I started taking my first baby at six months old, inspired perhaps by the now-seminal cover of Nevermind and forgetting that just out of shot stood a mother maybe not in her physical prime and probably almost hallucinating from sleep-deprivation. Our nearest option was a “fun pool” – two words which when combined are as dispiriting as “yummy mummy”. Let’s just call it Hell. The theme of Hell was tropical paradise, illustrated by a tragic drooping palm tree and pictures of parrots on the tiles. I have no idea how an indoor arena constructed mainly from plastics and with so many chemicals in the air you could practically cut them with a pretend picnic knife could ever possibly feel tropical. “South London despair” might be a more appropriate theme.

The first dilemma was who to change first – me or him? In the days before he could walk I had to find some way to balance him; in the days when he could walk, he’d escape and bump his head before we’d even started. Nowadays taking your baby swimming is a whole new spending opportunity. There’s a lot of stuff, all cute. Then we didn’t have such things as float nappies, so we “made do” with ordinary ones that would bulge alarmingly within seconds of hitting the water but provide a vital buffer zone for the next dilemma: oh God don’t let him poo. Once he was changed I’d drop him in a playpen while I quickly got ready and shoved our masses of attendant paraphernelia into various lockers. By this time, we’d both be cross.

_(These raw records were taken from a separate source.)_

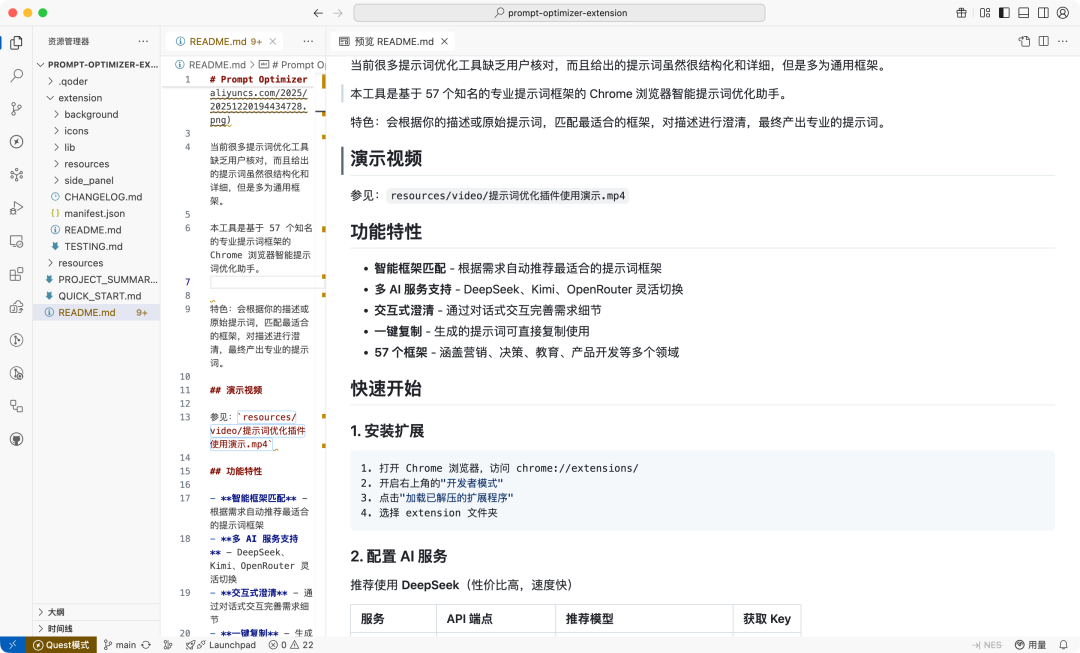Open the Extensions view icon
Screen dimensions: 1080x653
(x=16, y=274)
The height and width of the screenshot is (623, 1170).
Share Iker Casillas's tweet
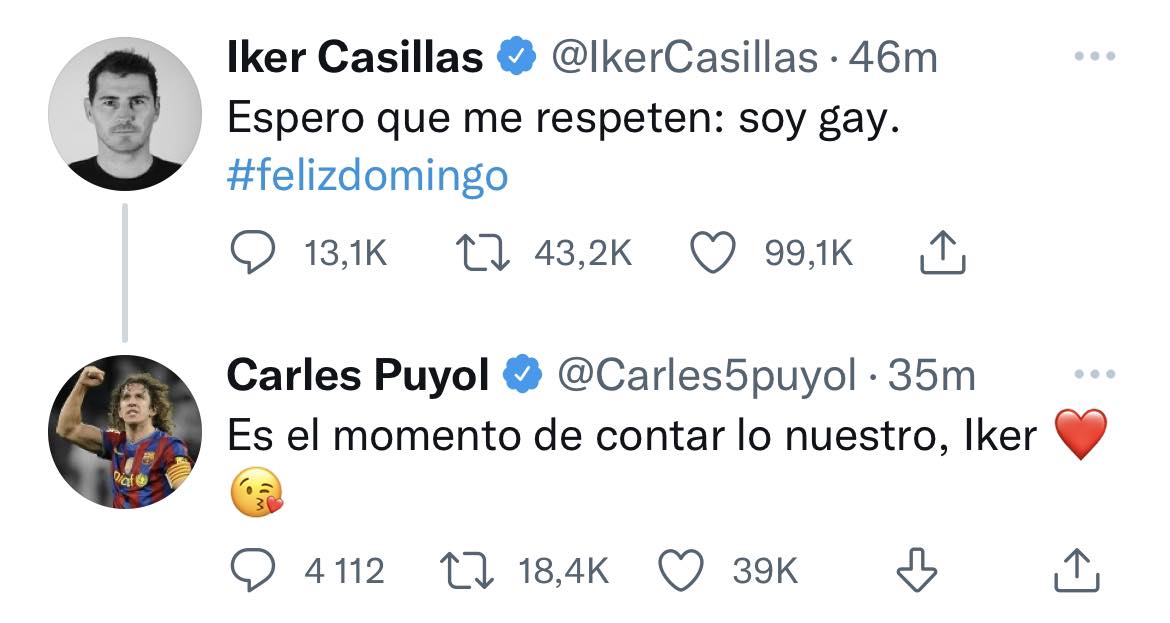[942, 252]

The water was very hot and extremely chlorinated (to kill the baby wee), a combination that stripped the top layer of your skin, emulating severe sunburn from a real tropical paradise. It had a sloping “beach” so slippery you couldn’t let go of your child’s hand even though they’d tug and tug to be free. You’d only venture into the deeper area if you wanted to experience near-drowning when they put the wave machine on, which they did entirely on a whim. To one side of the beach was a large grey model elephant, its trunk a slide; a plastic turtle rested on the “shore”. The turtle was a pointless hazard, an unattractive lump of slippery ridged plastic that children weren’t allowed to climb on because when they inevitably fell off they’d land on their heads on the hard slippery tiled beach. The turtle is no more.

Me and child would enter Hell’s hot and grubby water. Child would fall over on slippery tiles. Should I crouch down to get my shoulders under to keep warm, or remain standing ankle deep in kid wee? We’d bob around, me trying to bounce aerobically to get some benefit. I’d get very cold. Child would try the big slide but get scared at the top. I’d stand there saying, “Come on! There’s other children waiting! Come on.” I’d get frustrated and turn into the mother that other mothers stare at. OH FOR F… SAKE COME DOWN THE F…ING SLIDE. (I never actually said that out loud – I said it with my eyes, which is apparently more scary.) I’d try not to look at the clock, but eventually I’d give in – we’d been there for three minutes. We’d bob some more. I’d try and invent games. The games made him feel lonely. I’d attempt eye contact with other bobbing mothers. They were too busy making eye contact with their own children. While I was trying to make friends, child slid underwater and scrabbled at my costume to save himself. His nails needed cutting. Child cried. I was striated. People stared. Child discovered he loved the slide and went up and down up and down a hundred times. I lay on the pool floor waiting. Eventually, it was time to get out. Child wouldn’t get out. I’d drag him out by one arm. At least one of us was crying. These were fun times.

The final dilemma was a repeat of the first: who do you dry first? Do you stand shivering in your wet things while you dry a child who then sits in a puddle and tries to grab your pubic hair while you get dry, or dry yourself first as if this were a plane emergency? Either way, neither of us would be actually dry by the time we stumbled exhausted to the galleried cafe, where I’d take in more caffeine and stare blankly at things, and he’d throw Monster Munch through the railings at the people in the pool.

Only a miserable curmudgeon would fail to mention the joy also inherent in swimming with one’s babies, and it’s maybe why the whole procedure is so damn complex. For as long as children remain unselfconscious, water offers freedom expressed in laughs, and the sheer enjoyment of unrestricted limbs. It is pure opportunity to be skin to skin and for them, before they’ve learned about competition and not being fast enough or the trials of bilateral breathing, it’s fun. And when they start to float independently and try a few strokes on their own (inevitably under the surface) or when you can smile and wave underwater at each other, it is utterly blissful. It’s particularly important to try and hold on to that bliss when one is engaged in possibly the most difficult task a human adult ever has to engage in: the putting on, to a reluctant four-year-old, of a verruca sock.

Then you turn around, the baby on the front cover of Nevermind has graduated and your own wouldn’t go swimming with you if you paid them. But nothing would give you more pleasure. And boy do you curse yourself for not cherishing every second.